▶ What the task requires
Update the section of the essay on courage starting at "Warm tears slowly" and ending at "a networking tip.", writing it out with "couch" changed to "sofa".

* begin Document section *

The Uuuhs and Aaarghs of my life

Courage.jpg

Courage is an Attitude

I had just come from Nairobi Garage where I had hosted an early-morning speed networking event for young Nairobi entrepreneurs. It was the very last event. I could not afford to produce another one. So I had a little cupcake and coffee party to thank my guests, and to encourage them to keep on with their good work. I went home.
 
With my handbag still on my shoulder, I sat on the couch, silent.
With a box of stationery still on my lap, I stared at the feedback forms inside.
Warm tears slowly slithered down my cheeks into the box.
Suddenly, a loud cry burst out of my mouth and echoed into the box.
 
I felt like such a big failure!
A failure to my company. A failure to myself. A failure to my parents who’d invested in my business. A failure to my supporters. A failure to my country.
 
After weeping, I sat on the couch for a while, trying to figure out my next steps. Normally, I would write an evaluation of the event and plan for the next one. Then send a message of thanks to guests, along with a networking tip.

* end Document section *
* begin Available data *

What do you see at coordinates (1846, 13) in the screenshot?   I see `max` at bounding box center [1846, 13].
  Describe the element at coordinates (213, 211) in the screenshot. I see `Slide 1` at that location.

* end Available data *

▶ Task result
Warm tears slowly slithered down my cheeks into the box.
Suddenly, a loud cry burst out of my mouth and echoed into the box.
 
I felt like such a big failure!
A failure to my company. A failure to myself. A failure to my parents who’d invested in my business. A failure to my supporters. A failure to my country.
 
After weeping, I sat on the sofa for a while, trying to figure out my next steps. Normally, I would write an evaluation of the event and plan for the next one. Then send a message of thanks to guests, along with a networking tip.